Someone with lead exposure as a child but who wasn’t exposed to excessive alcohol in utero is (I think) going to be less impaired than someone with fetal alcohol disorder but no lead. That’s one factor out of an almost limitless number of them, and with each one when you study it you’re saying, ‘all things being equal’.
Systemic racism is part of why ‘all things being equal’ can’t be assumed. You’re going to have more poverty, lower quality schools, less law enforcement concern for communities but more police violence in those communities, and many other negative contributing factors, but also I expect you’re going to have more exposure to lead because marginalized populations are never considered as high a priority even when negative health impacts have been identified (compare the reaction to the lead poisoning of children in Flint, Mich., to what would happen if the same thing occurred in Greenwich, Conn.; government officials wouldn’t treat it as anything but an emergency from the beginning). Being exposed to lead as a child when that person has many other things going for them might not be enough to push them into the territory of low academic achievement, few marketable skills, and devoted criminality.

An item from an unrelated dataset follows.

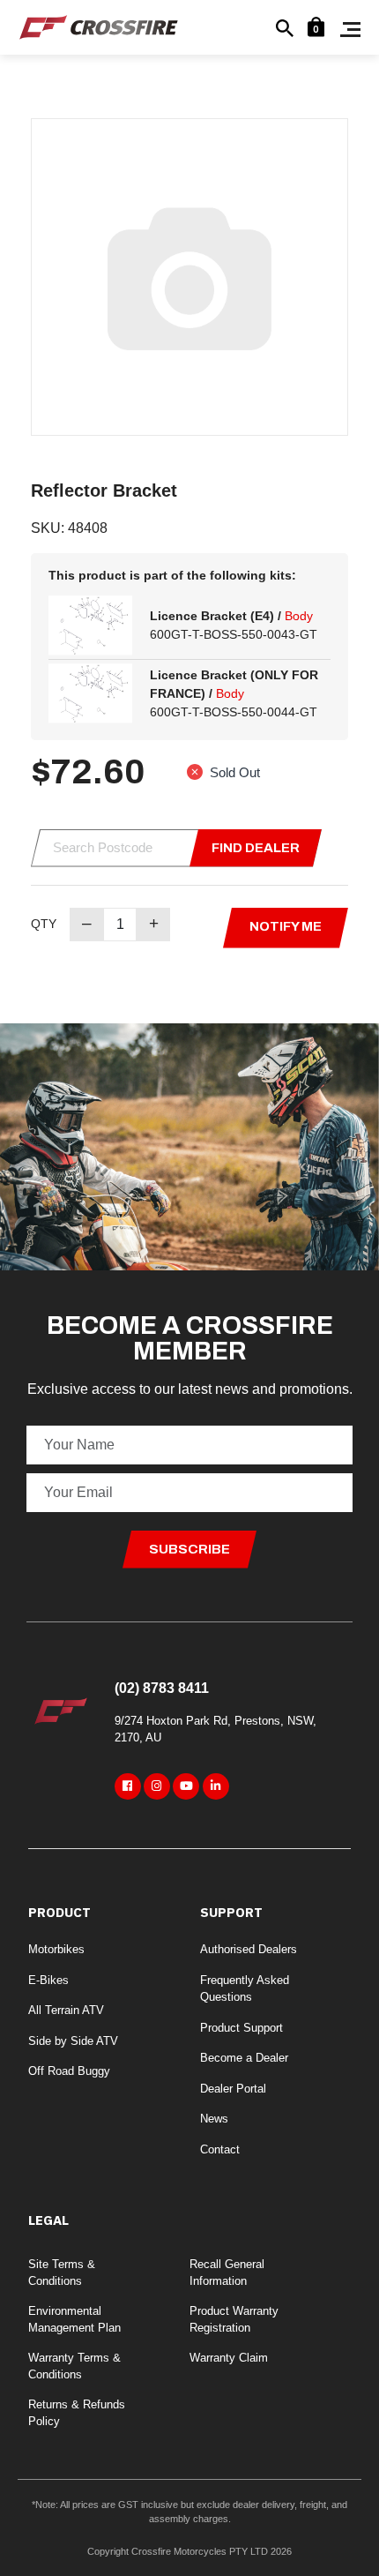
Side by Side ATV (73, 2041)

Finally, you have to think about how we define crime. Lead exposure might make people in the dominant class more violent, so that could explain lynchings or excessive police brutality. But those violent acts wouldn’t be criminal, even if they involve someone being killed, depending on who that person is.
Systemic racism is just extremely pervasive in that way.
HUMAN 3
But where does “systemic racism” end, and the consequences of a population of people who’s behaviors have been significantly impacted by lead poisoning begin?Like, it used to be that everyone thought people in the rural south were just really fucking dumb and gave them all sorts of grief for it—and they were right because people in the South were plagued by hookworm.

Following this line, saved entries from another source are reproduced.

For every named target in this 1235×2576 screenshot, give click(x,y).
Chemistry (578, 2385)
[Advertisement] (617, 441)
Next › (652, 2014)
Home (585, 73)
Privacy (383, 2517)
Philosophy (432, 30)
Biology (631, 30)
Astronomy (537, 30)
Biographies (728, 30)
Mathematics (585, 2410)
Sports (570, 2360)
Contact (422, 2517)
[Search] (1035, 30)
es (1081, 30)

Is that systemic bias against Southerners, or people just responding to behaviors and cognitive impairment as a result of a pathogen?
The world is complex and people don’t enter the world fully formed. ‘Why does this cake taste bad (or good)?’ is a question not just of ingredients but the order they were combined and even the exact conditions of their combination.
The pathogen is an ingredient; lead is an ingredient; the availability of chemical substances like alcohol or meth might be an ingredient, but I’d argue the system set up to reward some and punish others, implicitly and explicitly, is akin to the baking that all ingredients will be subject to.
Before leaded paint and gasoline, there was still Jim Crow, segregated schools of inferior quality, chaingangs, and the sharecropping system.
‘Where does it end?’ — well, it basically doesn’t. But some things can make it better or worse.